[Exercise details]: The response should contain every record, reproduced exactly.

[Given information]:
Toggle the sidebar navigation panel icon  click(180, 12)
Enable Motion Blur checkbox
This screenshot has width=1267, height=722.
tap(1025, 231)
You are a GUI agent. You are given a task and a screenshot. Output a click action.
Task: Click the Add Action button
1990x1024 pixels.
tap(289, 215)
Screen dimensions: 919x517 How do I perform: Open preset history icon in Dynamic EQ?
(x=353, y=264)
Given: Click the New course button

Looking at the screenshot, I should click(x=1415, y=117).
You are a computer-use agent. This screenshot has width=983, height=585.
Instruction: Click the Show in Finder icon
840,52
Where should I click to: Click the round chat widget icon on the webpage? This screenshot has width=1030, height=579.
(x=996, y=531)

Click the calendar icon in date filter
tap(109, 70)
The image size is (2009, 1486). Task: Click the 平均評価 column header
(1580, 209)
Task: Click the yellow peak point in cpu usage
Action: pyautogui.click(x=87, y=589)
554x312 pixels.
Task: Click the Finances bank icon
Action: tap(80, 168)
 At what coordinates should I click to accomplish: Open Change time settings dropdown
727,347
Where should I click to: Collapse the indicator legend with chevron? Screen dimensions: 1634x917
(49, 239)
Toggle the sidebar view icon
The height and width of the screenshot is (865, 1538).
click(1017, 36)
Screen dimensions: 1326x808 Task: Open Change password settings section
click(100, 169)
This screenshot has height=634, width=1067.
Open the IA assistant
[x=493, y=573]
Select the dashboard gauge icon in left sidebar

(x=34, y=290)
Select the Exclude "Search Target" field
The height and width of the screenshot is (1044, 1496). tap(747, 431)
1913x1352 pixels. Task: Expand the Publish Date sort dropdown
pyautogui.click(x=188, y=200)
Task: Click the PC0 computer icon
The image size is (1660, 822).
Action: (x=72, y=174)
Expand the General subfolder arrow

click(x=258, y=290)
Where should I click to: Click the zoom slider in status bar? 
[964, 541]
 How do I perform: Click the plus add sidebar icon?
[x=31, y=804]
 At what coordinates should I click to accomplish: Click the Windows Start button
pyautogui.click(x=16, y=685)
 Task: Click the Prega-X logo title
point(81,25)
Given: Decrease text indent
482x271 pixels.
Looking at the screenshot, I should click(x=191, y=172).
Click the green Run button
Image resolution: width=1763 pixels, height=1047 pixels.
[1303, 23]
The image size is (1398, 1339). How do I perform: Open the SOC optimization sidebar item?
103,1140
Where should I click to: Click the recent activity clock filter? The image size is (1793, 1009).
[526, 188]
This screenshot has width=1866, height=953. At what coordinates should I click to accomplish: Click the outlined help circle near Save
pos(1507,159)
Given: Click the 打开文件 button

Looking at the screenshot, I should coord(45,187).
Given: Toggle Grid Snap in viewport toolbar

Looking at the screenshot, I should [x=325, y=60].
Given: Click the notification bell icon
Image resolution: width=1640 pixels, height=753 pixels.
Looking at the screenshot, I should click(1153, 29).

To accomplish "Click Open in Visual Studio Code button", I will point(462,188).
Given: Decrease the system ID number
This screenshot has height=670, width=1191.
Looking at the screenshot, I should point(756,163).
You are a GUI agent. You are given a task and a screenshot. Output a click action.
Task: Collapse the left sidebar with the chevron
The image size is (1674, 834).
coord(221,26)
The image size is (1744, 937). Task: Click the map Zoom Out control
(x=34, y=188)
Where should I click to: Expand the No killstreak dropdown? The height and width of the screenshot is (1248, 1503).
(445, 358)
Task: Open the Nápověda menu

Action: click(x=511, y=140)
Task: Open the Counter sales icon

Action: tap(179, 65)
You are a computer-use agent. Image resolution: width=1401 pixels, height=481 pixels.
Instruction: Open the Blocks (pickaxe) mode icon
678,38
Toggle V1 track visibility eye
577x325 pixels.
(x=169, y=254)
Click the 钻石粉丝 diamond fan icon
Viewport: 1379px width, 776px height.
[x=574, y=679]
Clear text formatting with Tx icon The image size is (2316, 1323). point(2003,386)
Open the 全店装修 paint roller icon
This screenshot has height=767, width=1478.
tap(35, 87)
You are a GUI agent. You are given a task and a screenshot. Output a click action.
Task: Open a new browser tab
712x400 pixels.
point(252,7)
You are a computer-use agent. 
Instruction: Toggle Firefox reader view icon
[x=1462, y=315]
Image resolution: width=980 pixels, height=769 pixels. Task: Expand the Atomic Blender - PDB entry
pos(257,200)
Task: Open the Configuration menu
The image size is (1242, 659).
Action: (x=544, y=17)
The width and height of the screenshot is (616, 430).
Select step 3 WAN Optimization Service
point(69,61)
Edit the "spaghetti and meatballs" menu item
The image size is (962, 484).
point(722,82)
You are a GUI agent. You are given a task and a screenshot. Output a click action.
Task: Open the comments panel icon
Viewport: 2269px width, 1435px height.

[Task response]:
Toggle the sidebar navigation panel icon  click(180, 12)
Enable Motion Blur checkbox
This screenshot has width=1267, height=722.
tap(1025, 231)
You are a GUI agent. You are given a task and a screenshot. Output a click action.
Task: Click the Add Action button
1990x1024 pixels.
tap(289, 215)
Screen dimensions: 919x517 How do I perform: Open preset history icon in Dynamic EQ?
(x=353, y=264)
Given: Click the New course button

Looking at the screenshot, I should click(x=1415, y=117).
You are a computer-use agent. This screenshot has width=983, height=585.
Instruction: Click the Show in Finder icon
840,52
Where should I click to: Click the round chat widget icon on the webpage? This screenshot has width=1030, height=579.
(x=996, y=531)

Click the calendar icon in date filter
tap(109, 70)
The image size is (2009, 1486). Task: Click the 平均評価 column header
(1580, 209)
Task: Click the yellow peak point in cpu usage
Action: pyautogui.click(x=87, y=589)
554x312 pixels.
Task: Click the Finances bank icon
Action: tap(80, 168)
 At what coordinates should I click to accomplish: Open Change time settings dropdown
727,347
Where should I click to: Collapse the indicator legend with chevron? Screen dimensions: 1634x917
(49, 239)
Toggle the sidebar view icon
The height and width of the screenshot is (865, 1538).
click(1017, 36)
Screen dimensions: 1326x808 Task: Open Change password settings section
click(100, 169)
This screenshot has height=634, width=1067.
Open the IA assistant
[x=493, y=573]
Select the dashboard gauge icon in left sidebar

(x=34, y=290)
Select the Exclude "Search Target" field
The height and width of the screenshot is (1044, 1496). tap(747, 431)
1913x1352 pixels. Task: Expand the Publish Date sort dropdown
pyautogui.click(x=188, y=200)
Task: Click the PC0 computer icon
The image size is (1660, 822).
Action: (x=72, y=174)
Expand the General subfolder arrow

click(x=258, y=290)
Where should I click to: Click the zoom slider in status bar? 
[964, 541]
 How do I perform: Click the plus add sidebar icon?
[x=31, y=804]
 At what coordinates should I click to accomplish: Click the Windows Start button
pyautogui.click(x=16, y=685)
 Task: Click the Prega-X logo title
point(81,25)
Given: Decrease text indent
482x271 pixels.
Looking at the screenshot, I should click(x=191, y=172).
Click the green Run button
Image resolution: width=1763 pixels, height=1047 pixels.
[1303, 23]
The image size is (1398, 1339). How do I perform: Open the SOC optimization sidebar item?
103,1140
Where should I click to: Click the recent activity clock filter? The image size is (1793, 1009).
[526, 188]
This screenshot has width=1866, height=953. At what coordinates should I click to accomplish: Click the outlined help circle near Save
pos(1507,159)
Given: Click the 打开文件 button

Looking at the screenshot, I should coord(45,187).
Given: Toggle Grid Snap in viewport toolbar

Looking at the screenshot, I should [x=325, y=60].
Given: Click the notification bell icon
Image resolution: width=1640 pixels, height=753 pixels.
Looking at the screenshot, I should click(1153, 29).

To accomplish "Click Open in Visual Studio Code button", I will point(462,188).
Given: Decrease the system ID number
This screenshot has height=670, width=1191.
Looking at the screenshot, I should point(756,163).
You are a GUI agent. You are given a task and a screenshot. Output a click action.
Task: Collapse the left sidebar with the chevron
The image size is (1674, 834).
coord(221,26)
The image size is (1744, 937). Task: Click the map Zoom Out control
(x=34, y=188)
Where should I click to: Expand the No killstreak dropdown? The height and width of the screenshot is (1248, 1503).
(445, 358)
Task: Open the Nápověda menu

Action: click(x=511, y=140)
Task: Open the Counter sales icon

Action: tap(179, 65)
You are a computer-use agent. Image resolution: width=1401 pixels, height=481 pixels.
Instruction: Open the Blocks (pickaxe) mode icon
678,38
Toggle V1 track visibility eye
577x325 pixels.
(x=169, y=254)
Click the 钻石粉丝 diamond fan icon
Viewport: 1379px width, 776px height.
[x=574, y=679]
Clear text formatting with Tx icon The image size is (2316, 1323). point(2003,386)
Open the 全店装修 paint roller icon
This screenshot has height=767, width=1478.
tap(35, 87)
You are a GUI agent. You are given a task and a screenshot. Output a click action.
Task: Open a new browser tab
712x400 pixels.
point(252,7)
You are a computer-use agent. 
Instruction: Toggle Firefox reader view icon
[x=1462, y=315]
Image resolution: width=980 pixels, height=769 pixels. Task: Expand the Atomic Blender - PDB entry
pos(257,200)
Task: Open the Configuration menu
The image size is (1242, 659).
Action: (x=544, y=17)
The width and height of the screenshot is (616, 430).
Select step 3 WAN Optimization Service
point(69,61)
Edit the "spaghetti and meatballs" menu item
The image size is (962, 484).
point(722,82)
You are a GUI agent. You are given a task and a screenshot. Output a click action.
Task: Open the comments panel icon
Viewport: 2269px width, 1435px height.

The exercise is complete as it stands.